The UAE central bank adjusted its growth projection for 2019 from 2.0 per cent to 2.4 per cent driven by a jump in oil sector growth to 5.0 per cent from 2.8 per cent. Meanwhile, non-oil growth projections were lowered to 1.4 per cent from 1.8 per cent.

The UAE and China signed a series of strategic agreements in a bid to strengthen economic ties. The agreements included a partnership between the Abu Dhabi National Oil Company (ADNOC) and China National Offshore Oil Company (CNOOC) in relation to upstream exploration and development, oil refining and LNG trade.

The UAE will start applying excise tax of 100 per cent and 50 per cent on electronic smoking products and sweetened drinks respectively, starting January 2020.

Abu Dhabi issued US$10bn in bonds, the first issuance in two years, which took advantage of low rates.

Kuwait was named as one of the Top 20 ‘improvers’ in the World Bank’s Ease of Doing Business index for 2020, based upon performance across ten categories that include the ease of starting a business, paying tax, trading across borders, and enforcing contracts. 
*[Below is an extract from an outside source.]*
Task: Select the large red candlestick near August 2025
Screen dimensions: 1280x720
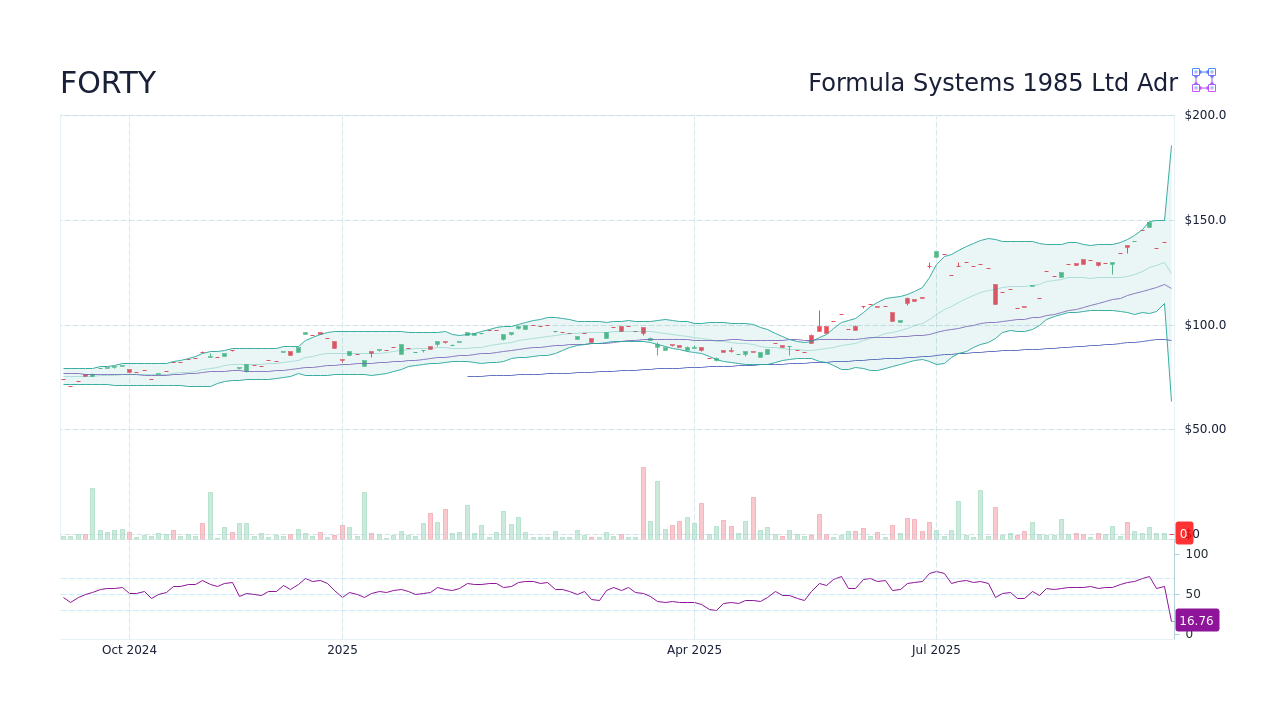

Qatar’s PMI numbers signaled increased growth in its non-energy-linked economy. The PMI rose sharply to 49.0 in September from 46.4 in August. The overall rise of 3.8 points in last two months is the largest observed since September-October 2017. The three main components of the PMI, new orders (+0.7), output (+0.9) and employment (+0.7) posted steeper gains. Many companies highlighted new projects and work related to the 2022 World Cup as a source of demand for new business. The September Future Activity Index surged to its highest in 2019 and the second highest on record.

Bahrain marked its return to the international debt markets during the quarter, raising US$2 billion from a US$1 billion sukuk due in 2027 with a yield of 4.5 per cent and a US$1 billion conventional bond maturing in 2031 at 5.625 per cent. Bahrain is rated non-investment grade by major rating agencies, but the US$10 billion GCC aid package announced last year and public reform efforts have helped boost investor confidence.”
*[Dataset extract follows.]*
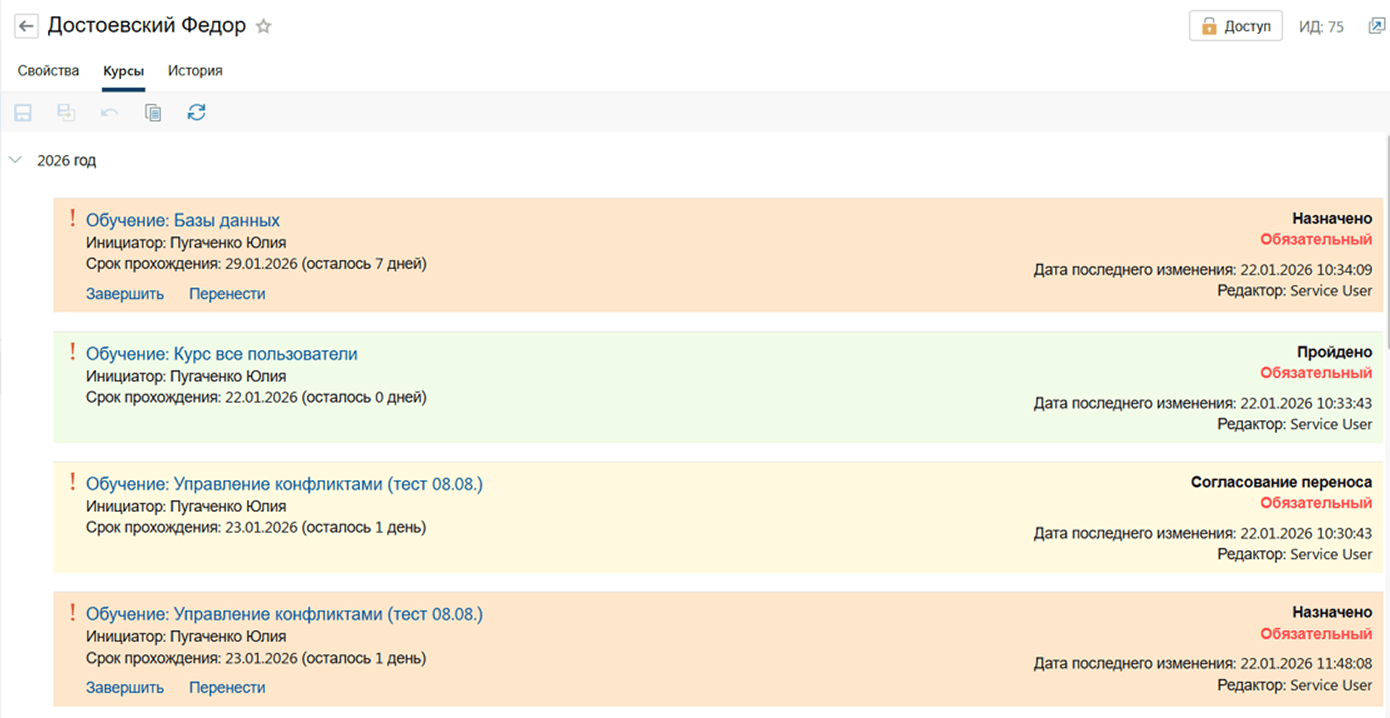Switch to the Свойства tab

point(48,71)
Regional growth to increase

“Growth in the region is expected to improve to 2.1 per cent in 2019, up from 2 per cent in 2018 (source: IMF estimates).  Government spending and multi-year infrastructure plans will likely support economic activity in Kuwait and Saudi Arabia, while the Dubai Expo 2020-related spending in Dubai, and Abu Dhabi’s stimulus plan are expected to support growth in the UAE. In Qatar, the beginning of the Barzan Gas Project operations will boost oil growth; however, non-hydrocarbon growth is projected to be moderate in Q419.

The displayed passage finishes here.